Vapor with Apple Push Notification NIOSSL error

albbadia · 2021-02-15T00:14:36.409Z

Ubuntu Server in DigitalOcean
Nginx as proxy with Let's Encrypt for TLS
Swift 5.3.3
Vapor 4.0
Guide to set up APNS: https://docs.vapor.codes/4.0/apns/

I got Apple Push Notification Service working on Vapor 4.0 localhost (127.0.0.1:8080), it sends notifications to my device without problems. But when I deploy it to my server, I'm getting this error:

[ INFO ] GET /push
[ ERROR ] handshakeFailed(NIOSSL.BoringSSLError.sslError([Error: 268435581 error:1000007d:SSL routines:OPENSSL_internal:CERTIFICATE_VERIFY_FAILED]))

I cannot find the error source. Someone with the same problem, or any tips?

sadiq81 · 2021-02-15T07:50:59.786Z

Not necessarily a push problem, are you using Postgres or MySQL database?

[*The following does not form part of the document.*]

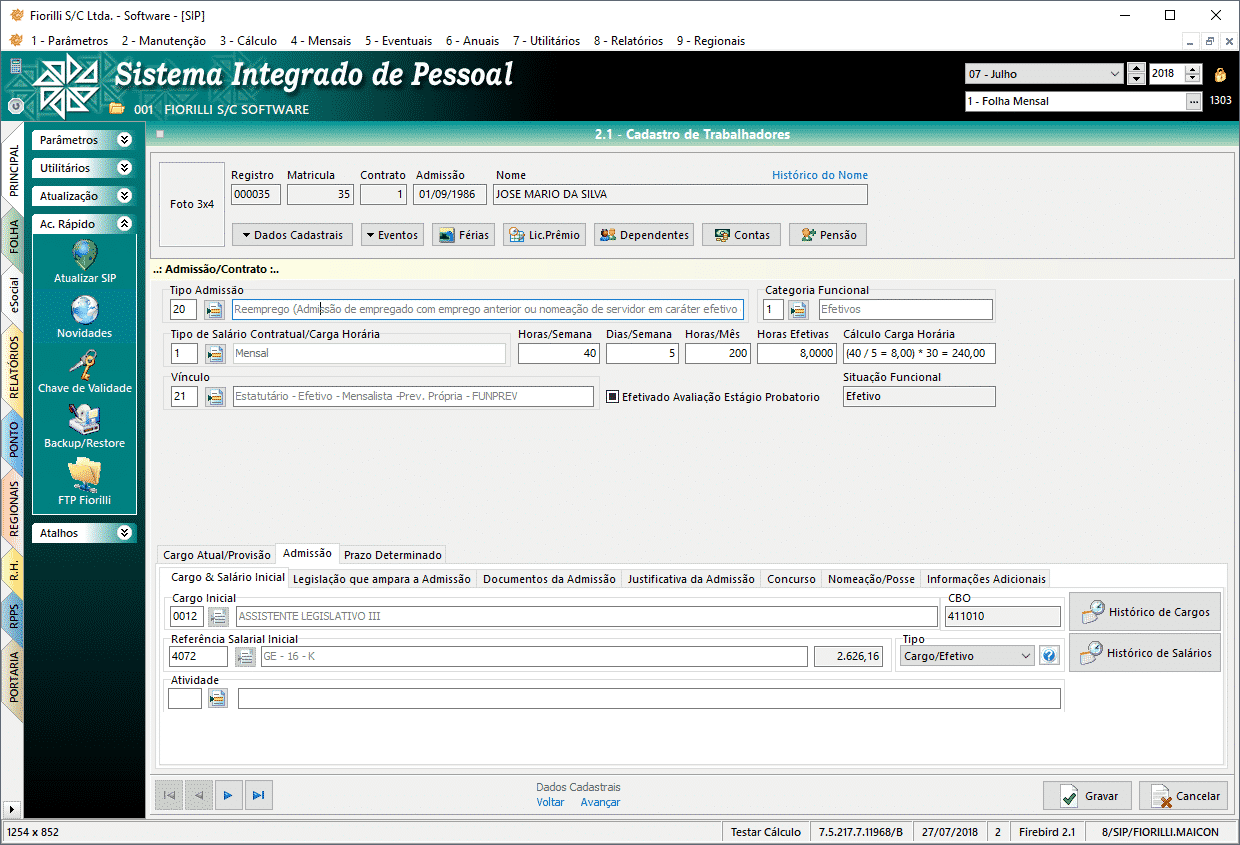This screenshot has width=1240, height=845.
Task: Open the FTP Fiorilli folder icon
Action: coord(85,475)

0xTim · 2021-02-15T07:57:19.140Z

This is to do with Apple's intermediate cert which is not trusted by Ubuntu by default (that has changed and should be rolling out soon I believe). You need to add the cert to your trust store with

curl --max-time 300 --retry 5 --retry-delay 1 --retry-max-time 900 --silent -o /usr/local/share/ca-certificates/geotrust.crt https://www.geotrust.com/resources/root_certificates/certificates/GeoTrust_Global_CA.pem
update-ca-certificates

albbadia · 2021-02-15T10:56:41.801Z

THANKS!!

All the info about that error points to generic mysql error, with no more information. But you saved my life with that tip. Thank you so much.